=== Begin Enclosure ===

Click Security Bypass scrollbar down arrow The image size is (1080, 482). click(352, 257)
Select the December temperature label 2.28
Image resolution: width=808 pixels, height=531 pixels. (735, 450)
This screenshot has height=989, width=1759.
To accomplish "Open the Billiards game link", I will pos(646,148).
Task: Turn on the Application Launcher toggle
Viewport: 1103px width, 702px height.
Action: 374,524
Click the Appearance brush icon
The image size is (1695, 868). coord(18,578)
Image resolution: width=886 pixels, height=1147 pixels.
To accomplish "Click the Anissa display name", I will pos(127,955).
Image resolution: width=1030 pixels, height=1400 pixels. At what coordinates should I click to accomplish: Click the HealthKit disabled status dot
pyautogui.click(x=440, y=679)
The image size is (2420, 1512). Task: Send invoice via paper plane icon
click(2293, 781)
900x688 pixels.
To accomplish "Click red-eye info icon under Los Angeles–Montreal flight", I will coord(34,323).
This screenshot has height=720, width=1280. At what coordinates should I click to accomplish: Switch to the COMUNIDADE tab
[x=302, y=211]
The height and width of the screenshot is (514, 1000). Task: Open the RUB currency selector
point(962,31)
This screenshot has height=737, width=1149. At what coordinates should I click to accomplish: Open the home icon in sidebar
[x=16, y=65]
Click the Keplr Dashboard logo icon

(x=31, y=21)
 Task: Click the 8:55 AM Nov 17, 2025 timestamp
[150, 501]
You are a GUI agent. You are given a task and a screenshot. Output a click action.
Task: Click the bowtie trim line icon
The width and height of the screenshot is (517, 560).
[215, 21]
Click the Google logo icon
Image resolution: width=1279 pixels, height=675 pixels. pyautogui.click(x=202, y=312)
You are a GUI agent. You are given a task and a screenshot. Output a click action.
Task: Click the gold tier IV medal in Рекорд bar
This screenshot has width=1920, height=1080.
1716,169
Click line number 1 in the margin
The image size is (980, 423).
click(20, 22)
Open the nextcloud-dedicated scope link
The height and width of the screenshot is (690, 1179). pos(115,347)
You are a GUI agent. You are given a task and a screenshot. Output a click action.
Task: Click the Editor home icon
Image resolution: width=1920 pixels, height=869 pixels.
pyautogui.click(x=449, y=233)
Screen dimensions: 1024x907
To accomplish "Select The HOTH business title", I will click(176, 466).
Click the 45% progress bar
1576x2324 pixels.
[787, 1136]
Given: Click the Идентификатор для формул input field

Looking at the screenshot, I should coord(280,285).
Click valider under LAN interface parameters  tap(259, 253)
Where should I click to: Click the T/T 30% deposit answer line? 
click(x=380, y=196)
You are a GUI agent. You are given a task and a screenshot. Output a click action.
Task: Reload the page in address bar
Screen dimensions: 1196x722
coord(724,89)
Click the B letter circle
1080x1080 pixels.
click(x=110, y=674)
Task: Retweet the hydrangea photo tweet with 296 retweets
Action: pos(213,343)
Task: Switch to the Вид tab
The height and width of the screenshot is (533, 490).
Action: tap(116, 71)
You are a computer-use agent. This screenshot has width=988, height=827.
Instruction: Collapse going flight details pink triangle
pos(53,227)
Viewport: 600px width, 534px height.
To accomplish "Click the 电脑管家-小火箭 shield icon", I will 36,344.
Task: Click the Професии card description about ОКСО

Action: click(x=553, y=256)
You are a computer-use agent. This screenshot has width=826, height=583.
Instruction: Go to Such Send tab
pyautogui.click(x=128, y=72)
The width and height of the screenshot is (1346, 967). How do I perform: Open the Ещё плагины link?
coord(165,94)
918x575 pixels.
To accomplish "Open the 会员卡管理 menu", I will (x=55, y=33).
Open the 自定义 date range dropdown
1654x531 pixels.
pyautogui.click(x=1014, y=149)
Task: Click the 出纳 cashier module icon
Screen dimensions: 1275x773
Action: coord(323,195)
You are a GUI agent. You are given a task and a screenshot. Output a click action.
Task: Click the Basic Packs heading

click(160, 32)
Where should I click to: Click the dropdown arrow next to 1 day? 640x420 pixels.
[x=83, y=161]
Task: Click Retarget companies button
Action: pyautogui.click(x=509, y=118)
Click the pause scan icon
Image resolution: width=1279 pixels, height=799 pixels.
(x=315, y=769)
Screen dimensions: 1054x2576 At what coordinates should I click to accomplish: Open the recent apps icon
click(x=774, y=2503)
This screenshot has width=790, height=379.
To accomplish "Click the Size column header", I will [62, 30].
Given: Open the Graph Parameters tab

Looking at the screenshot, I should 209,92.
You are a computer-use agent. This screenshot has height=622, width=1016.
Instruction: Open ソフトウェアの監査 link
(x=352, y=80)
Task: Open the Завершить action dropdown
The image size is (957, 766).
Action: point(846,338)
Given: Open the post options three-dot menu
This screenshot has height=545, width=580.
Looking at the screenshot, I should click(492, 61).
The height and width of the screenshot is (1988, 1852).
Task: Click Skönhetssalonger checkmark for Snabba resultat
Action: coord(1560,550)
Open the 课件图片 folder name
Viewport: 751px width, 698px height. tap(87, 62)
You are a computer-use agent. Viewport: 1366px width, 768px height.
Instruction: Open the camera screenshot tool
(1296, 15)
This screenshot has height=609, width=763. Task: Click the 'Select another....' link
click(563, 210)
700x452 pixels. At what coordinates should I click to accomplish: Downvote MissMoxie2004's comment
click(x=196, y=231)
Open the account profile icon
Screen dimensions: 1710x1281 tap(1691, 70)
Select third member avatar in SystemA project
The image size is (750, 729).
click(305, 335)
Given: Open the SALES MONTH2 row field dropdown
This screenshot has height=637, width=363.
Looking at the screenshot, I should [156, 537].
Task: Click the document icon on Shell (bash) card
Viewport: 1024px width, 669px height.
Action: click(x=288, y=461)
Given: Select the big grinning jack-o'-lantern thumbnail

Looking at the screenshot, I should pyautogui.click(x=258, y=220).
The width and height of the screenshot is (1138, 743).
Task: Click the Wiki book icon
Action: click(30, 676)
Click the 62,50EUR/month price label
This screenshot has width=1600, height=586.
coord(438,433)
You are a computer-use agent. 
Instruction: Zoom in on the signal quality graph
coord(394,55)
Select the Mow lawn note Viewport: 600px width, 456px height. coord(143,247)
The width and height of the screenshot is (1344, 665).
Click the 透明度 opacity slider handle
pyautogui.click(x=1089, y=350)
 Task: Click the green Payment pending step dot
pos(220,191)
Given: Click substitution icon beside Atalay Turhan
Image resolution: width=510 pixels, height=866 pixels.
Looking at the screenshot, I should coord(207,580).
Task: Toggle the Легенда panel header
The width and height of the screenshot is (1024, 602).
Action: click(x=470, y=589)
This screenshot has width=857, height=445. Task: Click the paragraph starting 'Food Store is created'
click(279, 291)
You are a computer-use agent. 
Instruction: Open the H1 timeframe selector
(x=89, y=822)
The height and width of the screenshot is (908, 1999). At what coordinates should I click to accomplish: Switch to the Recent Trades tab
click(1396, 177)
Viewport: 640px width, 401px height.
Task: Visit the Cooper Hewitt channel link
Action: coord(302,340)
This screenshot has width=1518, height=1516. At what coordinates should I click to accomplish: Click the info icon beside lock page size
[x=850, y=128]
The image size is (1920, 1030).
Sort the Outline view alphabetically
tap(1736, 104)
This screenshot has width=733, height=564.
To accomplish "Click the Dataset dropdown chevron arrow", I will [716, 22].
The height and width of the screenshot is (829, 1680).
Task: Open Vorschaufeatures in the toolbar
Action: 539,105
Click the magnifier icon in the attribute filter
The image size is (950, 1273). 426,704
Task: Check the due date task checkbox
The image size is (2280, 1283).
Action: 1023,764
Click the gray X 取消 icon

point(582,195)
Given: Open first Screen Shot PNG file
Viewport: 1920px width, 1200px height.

=== End Enclosure ===

Reproduce each entry precisely, so that nothing differs from the original.

Result
Click Security Bypass scrollbar down arrow The image size is (1080, 482). click(352, 257)
Select the December temperature label 2.28
Image resolution: width=808 pixels, height=531 pixels. (735, 450)
This screenshot has height=989, width=1759.
To accomplish "Open the Billiards game link", I will pos(646,148).
Task: Turn on the Application Launcher toggle
Viewport: 1103px width, 702px height.
Action: 374,524
Click the Appearance brush icon
The image size is (1695, 868). coord(18,578)
Image resolution: width=886 pixels, height=1147 pixels.
To accomplish "Click the Anissa display name", I will pos(127,955).
Image resolution: width=1030 pixels, height=1400 pixels. At what coordinates should I click to accomplish: Click the HealthKit disabled status dot
pyautogui.click(x=440, y=679)
The image size is (2420, 1512). Task: Send invoice via paper plane icon
click(2293, 781)
900x688 pixels.
To accomplish "Click red-eye info icon under Los Angeles–Montreal flight", I will coord(34,323).
This screenshot has height=720, width=1280. At what coordinates should I click to accomplish: Switch to the COMUNIDADE tab
[x=302, y=211]
The height and width of the screenshot is (514, 1000). Task: Open the RUB currency selector
point(962,31)
This screenshot has height=737, width=1149. At what coordinates should I click to accomplish: Open the home icon in sidebar
[x=16, y=65]
Click the Keplr Dashboard logo icon

(x=31, y=21)
 Task: Click the 8:55 AM Nov 17, 2025 timestamp
[150, 501]
You are a GUI agent. You are given a task and a screenshot. Output a click action.
Task: Click the bowtie trim line icon
The width and height of the screenshot is (517, 560).
[215, 21]
Click the Google logo icon
Image resolution: width=1279 pixels, height=675 pixels. pyautogui.click(x=202, y=312)
You are a GUI agent. You are given a task and a screenshot. Output a click action.
Task: Click the gold tier IV medal in Рекорд bar
This screenshot has width=1920, height=1080.
1716,169
Click line number 1 in the margin
The image size is (980, 423).
click(20, 22)
Open the nextcloud-dedicated scope link
The height and width of the screenshot is (690, 1179). pos(115,347)
You are a GUI agent. You are given a task and a screenshot. Output a click action.
Task: Click the Editor home icon
Image resolution: width=1920 pixels, height=869 pixels.
pyautogui.click(x=449, y=233)
Screen dimensions: 1024x907
To accomplish "Select The HOTH business title", I will click(176, 466).
Click the 45% progress bar
1576x2324 pixels.
[787, 1136]
Given: Click the Идентификатор для формул input field

Looking at the screenshot, I should coord(280,285).
Click valider under LAN interface parameters  tap(259, 253)
Where should I click to: Click the T/T 30% deposit answer line? 
click(x=380, y=196)
You are a GUI agent. You are given a task and a screenshot. Output a click action.
Task: Reload the page in address bar
Screen dimensions: 1196x722
coord(724,89)
Click the B letter circle
1080x1080 pixels.
click(x=110, y=674)
Task: Retweet the hydrangea photo tweet with 296 retweets
Action: pos(213,343)
Task: Switch to the Вид tab
The height and width of the screenshot is (533, 490).
Action: tap(116, 71)
You are a computer-use agent. This screenshot has width=988, height=827.
Instruction: Collapse going flight details pink triangle
pos(53,227)
Viewport: 600px width, 534px height.
To accomplish "Click the 电脑管家-小火箭 shield icon", I will 36,344.
Task: Click the Професии card description about ОКСО

Action: click(x=553, y=256)
You are a computer-use agent. This screenshot has width=826, height=583.
Instruction: Go to Such Send tab
pyautogui.click(x=128, y=72)
The width and height of the screenshot is (1346, 967). How do I perform: Open the Ещё плагины link?
coord(165,94)
918x575 pixels.
To accomplish "Open the 会员卡管理 menu", I will (x=55, y=33).
Open the 自定义 date range dropdown
1654x531 pixels.
pyautogui.click(x=1014, y=149)
Task: Click the 出纳 cashier module icon
Screen dimensions: 1275x773
Action: coord(323,195)
You are a GUI agent. You are given a task and a screenshot. Output a click action.
Task: Click the Basic Packs heading

click(160, 32)
Where should I click to: Click the dropdown arrow next to 1 day? 640x420 pixels.
[x=83, y=161]
Task: Click Retarget companies button
Action: pyautogui.click(x=509, y=118)
Click the pause scan icon
Image resolution: width=1279 pixels, height=799 pixels.
(x=315, y=769)
Screen dimensions: 1054x2576 At what coordinates should I click to accomplish: Open the recent apps icon
click(x=774, y=2503)
This screenshot has width=790, height=379.
To accomplish "Click the Size column header", I will [62, 30].
Given: Open the Graph Parameters tab

Looking at the screenshot, I should 209,92.
You are a computer-use agent. This screenshot has height=622, width=1016.
Instruction: Open ソフトウェアの監査 link
(x=352, y=80)
Task: Open the Завершить action dropdown
The image size is (957, 766).
Action: point(846,338)
Given: Open the post options three-dot menu
This screenshot has height=545, width=580.
Looking at the screenshot, I should click(492, 61).
The height and width of the screenshot is (1988, 1852).
Task: Click Skönhetssalonger checkmark for Snabba resultat
Action: coord(1560,550)
Open the 课件图片 folder name
Viewport: 751px width, 698px height. tap(87, 62)
You are a computer-use agent. Viewport: 1366px width, 768px height.
Instruction: Open the camera screenshot tool
(1296, 15)
This screenshot has height=609, width=763. Task: Click the 'Select another....' link
click(563, 210)
700x452 pixels. At what coordinates should I click to accomplish: Downvote MissMoxie2004's comment
click(x=196, y=231)
Open the account profile icon
Screen dimensions: 1710x1281 tap(1691, 70)
Select third member avatar in SystemA project
The image size is (750, 729).
click(305, 335)
Given: Open the SALES MONTH2 row field dropdown
This screenshot has height=637, width=363.
Looking at the screenshot, I should [156, 537].
Task: Click the document icon on Shell (bash) card
Viewport: 1024px width, 669px height.
Action: click(x=288, y=461)
Given: Select the big grinning jack-o'-lantern thumbnail

Looking at the screenshot, I should pyautogui.click(x=258, y=220).
The width and height of the screenshot is (1138, 743).
Task: Click the Wiki book icon
Action: click(30, 676)
Click the 62,50EUR/month price label
This screenshot has width=1600, height=586.
coord(438,433)
You are a computer-use agent. 
Instruction: Zoom in on the signal quality graph
coord(394,55)
Select the Mow lawn note Viewport: 600px width, 456px height. coord(143,247)
The width and height of the screenshot is (1344, 665).
Click the 透明度 opacity slider handle
pyautogui.click(x=1089, y=350)
 Task: Click the green Payment pending step dot
pos(220,191)
Given: Click substitution icon beside Atalay Turhan
Image resolution: width=510 pixels, height=866 pixels.
Looking at the screenshot, I should coord(207,580).
Task: Toggle the Легенда panel header
The width and height of the screenshot is (1024, 602).
Action: click(x=470, y=589)
This screenshot has width=857, height=445. Task: Click the paragraph starting 'Food Store is created'
click(279, 291)
You are a computer-use agent. 
Instruction: Open the H1 timeframe selector
(x=89, y=822)
The height and width of the screenshot is (908, 1999). At what coordinates should I click to accomplish: Switch to the Recent Trades tab
click(1396, 177)
Viewport: 640px width, 401px height.
Task: Visit the Cooper Hewitt channel link
Action: coord(302,340)
This screenshot has width=1518, height=1516. At what coordinates should I click to accomplish: Click the info icon beside lock page size
[x=850, y=128]
The image size is (1920, 1030).
Sort the Outline view alphabetically
tap(1736, 104)
This screenshot has width=733, height=564.
To accomplish "Click the Dataset dropdown chevron arrow", I will [716, 22].
The height and width of the screenshot is (829, 1680).
Task: Open Vorschaufeatures in the toolbar
Action: 539,105
Click the magnifier icon in the attribute filter
The image size is (950, 1273). 426,704
Task: Check the due date task checkbox
The image size is (2280, 1283).
Action: 1023,764
Click the gray X 取消 icon

point(582,195)
Given: Open first Screen Shot PNG file
Viewport: 1920px width, 1200px height.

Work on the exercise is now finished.